* EXERCISE MATERIAL:
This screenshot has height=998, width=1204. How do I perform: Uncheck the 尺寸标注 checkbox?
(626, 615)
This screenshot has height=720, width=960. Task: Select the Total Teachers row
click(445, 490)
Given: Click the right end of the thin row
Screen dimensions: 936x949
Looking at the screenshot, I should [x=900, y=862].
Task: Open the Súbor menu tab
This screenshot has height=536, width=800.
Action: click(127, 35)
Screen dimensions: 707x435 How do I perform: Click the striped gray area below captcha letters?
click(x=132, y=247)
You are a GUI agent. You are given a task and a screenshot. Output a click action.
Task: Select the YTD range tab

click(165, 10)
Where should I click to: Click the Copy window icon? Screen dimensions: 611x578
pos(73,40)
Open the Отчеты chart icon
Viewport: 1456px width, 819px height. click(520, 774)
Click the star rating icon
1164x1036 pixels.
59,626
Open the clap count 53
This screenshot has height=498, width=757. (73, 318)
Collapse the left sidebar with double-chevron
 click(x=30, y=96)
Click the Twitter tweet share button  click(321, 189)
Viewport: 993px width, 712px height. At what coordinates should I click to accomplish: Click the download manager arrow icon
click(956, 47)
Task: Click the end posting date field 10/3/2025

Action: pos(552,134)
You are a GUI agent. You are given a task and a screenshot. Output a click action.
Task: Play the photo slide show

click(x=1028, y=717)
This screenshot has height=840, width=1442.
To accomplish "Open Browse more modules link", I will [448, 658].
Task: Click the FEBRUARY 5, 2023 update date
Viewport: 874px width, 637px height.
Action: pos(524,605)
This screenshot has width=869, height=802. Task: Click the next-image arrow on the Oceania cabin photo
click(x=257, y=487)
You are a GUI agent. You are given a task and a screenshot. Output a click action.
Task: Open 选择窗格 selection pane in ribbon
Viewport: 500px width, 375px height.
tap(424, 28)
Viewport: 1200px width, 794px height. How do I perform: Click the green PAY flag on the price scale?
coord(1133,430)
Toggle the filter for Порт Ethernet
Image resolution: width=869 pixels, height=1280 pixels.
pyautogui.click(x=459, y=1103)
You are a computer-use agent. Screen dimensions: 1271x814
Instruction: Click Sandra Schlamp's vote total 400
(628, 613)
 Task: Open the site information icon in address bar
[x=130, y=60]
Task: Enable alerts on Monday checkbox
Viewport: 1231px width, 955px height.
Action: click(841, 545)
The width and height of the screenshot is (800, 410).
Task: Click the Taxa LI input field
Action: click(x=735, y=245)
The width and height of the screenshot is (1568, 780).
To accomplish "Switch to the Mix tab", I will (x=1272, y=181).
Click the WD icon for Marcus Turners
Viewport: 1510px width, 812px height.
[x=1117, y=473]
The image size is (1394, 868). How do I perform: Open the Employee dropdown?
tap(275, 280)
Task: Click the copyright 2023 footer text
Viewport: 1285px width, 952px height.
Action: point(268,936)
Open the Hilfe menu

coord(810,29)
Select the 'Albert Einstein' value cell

* TASK DIRECTIONS:
Collect every line of the records above that contains the word "date" and copy each one out in full.

* TASK SOLUTION:
Task: Click the end posting date field 10/3/2025
Task: Click the FEBRUARY 5, 2023 update date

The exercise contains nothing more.